- Born: Beland Hugh Honderich November 25, 1918 Kitchener, Ontario, Canada
- Died: November 8, 2005 (aged 86) Vancouver, British Columbia, Canada
- Occupation: newspaper executive
- Known for: Chairman (1976-1988) and Publisher of the Toronto Star (1966-1988)
- Children: John Honderich
- Awards: Order of Canada

= Beland Honderich =

Canadian newspaper executive

Beland Hugh Honderich, (November 25, 1918 - November 8, 2005) was a Canadian newspaper executive who was the chairman and publisher of the Toronto Star and chairman and President of the Torstar Corporation.

Born in Kitchener, Ontario, the son of John Honderich Sr. and Rae Honderich, he was a high school drop-out who worked as a cub reporter for the Kitchener-Waterloo Record before heading to Toronto. He was hired at the Star to replace reporters who went to serve in World War II, as Honderich was rejected by the RCAF due to poor eyesight.

In 1955, he was appointed editor-in-chief of the Toronto Star and a director in 1956. In 1966, he was elected president and publisher of Toronto Star Limited. In 1976, he was appointed chairman and chief executive officer of Torstar Corporation. In 1988, he retired as publisher and moved to Vancouver after his third marriage in 2000.

He died at St. Paul's Hospital in Vancouver after having a stroke. His final request was for cremation.

==================================================

Reproduce the Beland Honderich biography word for word, beginning at the words "Beland Hugh Honderich, (November" and stopping after the words "the Torstar Corporation.".

(Stored items)

==================================================

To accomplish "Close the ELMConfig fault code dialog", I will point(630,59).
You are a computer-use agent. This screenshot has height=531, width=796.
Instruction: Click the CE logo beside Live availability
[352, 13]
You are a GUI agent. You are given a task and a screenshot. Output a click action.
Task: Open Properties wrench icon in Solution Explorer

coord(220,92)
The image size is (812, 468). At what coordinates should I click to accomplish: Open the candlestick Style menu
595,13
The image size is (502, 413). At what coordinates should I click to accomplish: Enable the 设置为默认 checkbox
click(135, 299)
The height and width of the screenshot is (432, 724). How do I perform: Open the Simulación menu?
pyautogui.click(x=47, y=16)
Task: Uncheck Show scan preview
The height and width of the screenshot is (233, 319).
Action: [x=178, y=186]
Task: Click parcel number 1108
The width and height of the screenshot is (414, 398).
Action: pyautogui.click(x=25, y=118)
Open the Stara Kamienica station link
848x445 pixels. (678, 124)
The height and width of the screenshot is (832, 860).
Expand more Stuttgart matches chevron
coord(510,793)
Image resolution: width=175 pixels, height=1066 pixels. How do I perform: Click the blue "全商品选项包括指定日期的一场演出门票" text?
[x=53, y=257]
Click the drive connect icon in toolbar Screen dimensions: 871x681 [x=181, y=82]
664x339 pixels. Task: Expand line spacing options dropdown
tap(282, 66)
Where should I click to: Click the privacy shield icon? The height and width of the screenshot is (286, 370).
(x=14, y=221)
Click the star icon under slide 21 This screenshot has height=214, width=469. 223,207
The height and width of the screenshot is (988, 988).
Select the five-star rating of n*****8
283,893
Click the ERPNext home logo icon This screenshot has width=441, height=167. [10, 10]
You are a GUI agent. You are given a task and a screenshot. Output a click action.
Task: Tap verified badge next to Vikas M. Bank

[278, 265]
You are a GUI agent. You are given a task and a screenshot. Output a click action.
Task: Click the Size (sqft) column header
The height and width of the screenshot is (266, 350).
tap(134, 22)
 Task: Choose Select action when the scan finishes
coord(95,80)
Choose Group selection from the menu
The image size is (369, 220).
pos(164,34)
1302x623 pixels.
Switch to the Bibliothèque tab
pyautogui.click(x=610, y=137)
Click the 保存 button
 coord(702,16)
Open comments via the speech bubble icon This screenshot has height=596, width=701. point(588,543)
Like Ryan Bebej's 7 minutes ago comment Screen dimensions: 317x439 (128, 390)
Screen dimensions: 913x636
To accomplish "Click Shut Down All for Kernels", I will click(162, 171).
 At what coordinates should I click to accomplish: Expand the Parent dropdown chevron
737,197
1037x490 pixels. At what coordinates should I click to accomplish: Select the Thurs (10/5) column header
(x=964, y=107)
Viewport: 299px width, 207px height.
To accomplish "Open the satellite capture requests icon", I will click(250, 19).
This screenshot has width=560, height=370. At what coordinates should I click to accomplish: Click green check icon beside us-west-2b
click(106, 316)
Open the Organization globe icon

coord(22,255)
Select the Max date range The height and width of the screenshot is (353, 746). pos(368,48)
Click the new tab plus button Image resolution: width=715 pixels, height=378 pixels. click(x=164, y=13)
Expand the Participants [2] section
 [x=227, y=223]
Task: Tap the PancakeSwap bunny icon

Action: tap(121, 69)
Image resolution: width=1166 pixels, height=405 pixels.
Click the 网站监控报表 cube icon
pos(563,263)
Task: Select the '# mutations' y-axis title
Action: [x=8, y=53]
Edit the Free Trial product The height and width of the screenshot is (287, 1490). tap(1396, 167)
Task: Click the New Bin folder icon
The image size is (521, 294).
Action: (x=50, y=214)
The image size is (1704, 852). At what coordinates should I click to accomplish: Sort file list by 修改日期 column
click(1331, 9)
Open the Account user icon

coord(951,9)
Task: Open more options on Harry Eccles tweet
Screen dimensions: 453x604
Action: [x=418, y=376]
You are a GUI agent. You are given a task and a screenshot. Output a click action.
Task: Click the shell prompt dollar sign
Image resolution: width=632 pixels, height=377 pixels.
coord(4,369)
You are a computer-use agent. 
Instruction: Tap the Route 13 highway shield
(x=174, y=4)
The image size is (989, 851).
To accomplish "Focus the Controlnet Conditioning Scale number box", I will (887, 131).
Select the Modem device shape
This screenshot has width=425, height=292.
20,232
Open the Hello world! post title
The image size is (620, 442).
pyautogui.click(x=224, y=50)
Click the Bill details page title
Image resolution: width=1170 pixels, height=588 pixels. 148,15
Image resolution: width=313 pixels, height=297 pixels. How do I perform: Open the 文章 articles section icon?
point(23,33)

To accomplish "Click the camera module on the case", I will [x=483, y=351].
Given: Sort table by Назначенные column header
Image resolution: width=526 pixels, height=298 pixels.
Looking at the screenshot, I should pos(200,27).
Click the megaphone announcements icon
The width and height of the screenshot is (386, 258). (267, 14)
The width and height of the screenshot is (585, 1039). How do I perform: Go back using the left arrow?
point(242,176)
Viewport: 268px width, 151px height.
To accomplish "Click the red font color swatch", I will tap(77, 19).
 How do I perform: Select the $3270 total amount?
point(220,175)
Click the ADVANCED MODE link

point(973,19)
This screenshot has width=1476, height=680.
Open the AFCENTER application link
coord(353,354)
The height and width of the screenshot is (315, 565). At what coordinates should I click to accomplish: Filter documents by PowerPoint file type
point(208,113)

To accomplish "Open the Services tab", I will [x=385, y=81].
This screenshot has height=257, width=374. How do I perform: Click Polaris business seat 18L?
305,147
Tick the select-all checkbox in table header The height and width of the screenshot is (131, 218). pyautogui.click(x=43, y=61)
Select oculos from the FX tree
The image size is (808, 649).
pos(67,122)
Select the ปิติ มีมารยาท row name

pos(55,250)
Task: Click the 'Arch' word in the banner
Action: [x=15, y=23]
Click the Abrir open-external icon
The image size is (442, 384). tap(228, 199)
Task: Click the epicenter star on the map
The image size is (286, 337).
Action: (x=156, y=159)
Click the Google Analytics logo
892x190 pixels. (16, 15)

==================================================

◆ **Task response**
Beland Hugh Honderich, (November 25, 1918 - November 8, 2005) was a Canadian newspaper executive who was the chairman and publisher of the Toronto Star and chairman and President of the Torstar Corporation.